Setting aside the incongruity of a Vulcan recognizing an (illogical, as any celebration might be considered by that race) Earth holiday – to say nothing of the fact that Nimoy himself was Jewish, and thus celebrating Christmas would be out of character on a meta basis (although, in fairness, he does say “happy holidays,” so that can be given a pass. Incidentally, I learned only recently that the Vulcan hand gesture was taken from a benedictive gesture performed by the rabbis at his childhood synagogue during prayer. In other words, like with most kids in church, he was looking up when he shouldn’t have been – but if he hadn’t, the world wouldn’t have that iconic greeting) – there was something forlorn about this lone ornament, calling out to a mothership that didn’t exist. Essentially, Spock was sending his greetings into the void of space, seemingly unaware that there was no one there to hear them.

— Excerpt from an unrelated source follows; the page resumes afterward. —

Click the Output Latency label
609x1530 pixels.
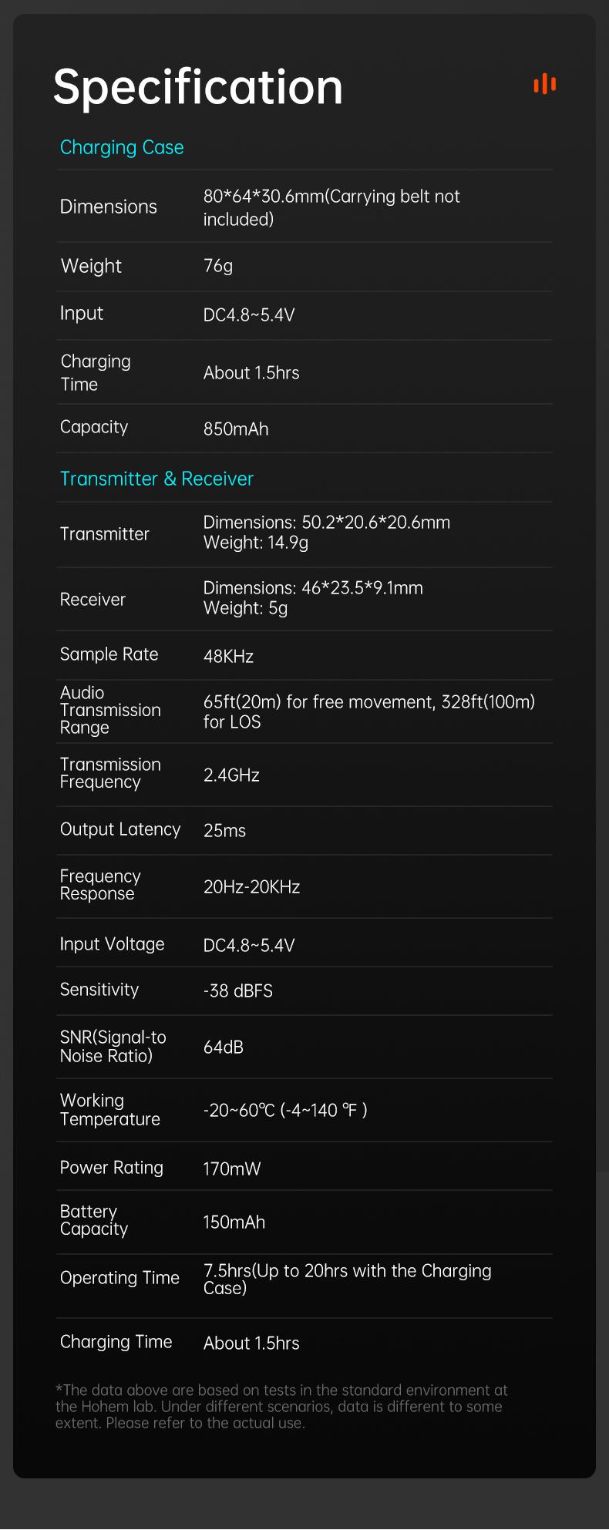tap(120, 829)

Of course, it could be argued that we were there to hear them, so it wasn’t entirely in vain to broadcast them. On the other hand, Spock himself – or rather, Nimoy – would never be aware of the fact that we’d received them, and with him now gone for nearly eight years (only almost six at the time), the words merely hang there in space, just like the miniature shuttlecraft…

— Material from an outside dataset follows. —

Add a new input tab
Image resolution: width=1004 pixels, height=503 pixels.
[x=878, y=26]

…yeah, I’m not sure I want to think too much more about all that.
I’m sure you’d find so many of my thoughts along these lines to be a bit silly and maudlin, especially since – if you were still here – there’d be no real loss for me to mourn, other than a gifted actor that I’d never met. You often seemed a little puzzled by my similar reaction to Boris Karloff’s final narration at the end of the Grinch cartoon, too, which was for much the same reason. But with you gone, these sorts of things come to mind more often than they should, I suppose. It goes without saying that I wish things were otherwise.

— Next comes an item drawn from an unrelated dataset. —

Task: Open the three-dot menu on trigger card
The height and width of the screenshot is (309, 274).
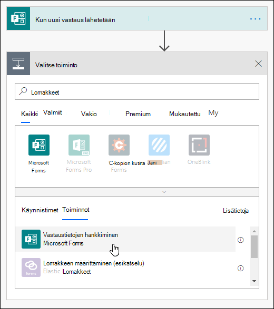Action: coord(255,19)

But that’s how it is, and I figured I owed you an explanation as to why, for the second year in a row, I’ve not bothered to get the tree out of the crawlspace in order to ‘deck the halls.’ It’s never been something I’ve done, and I don’t see any reason to start now.
One day, I wonder if your spirit isn’t going to haunt me into putting something up during December; if so, you’ll need to work a little harder at it than you have been.
For now, just keep an eye on Daniel and me, and wish us both luck. We’re going to need it.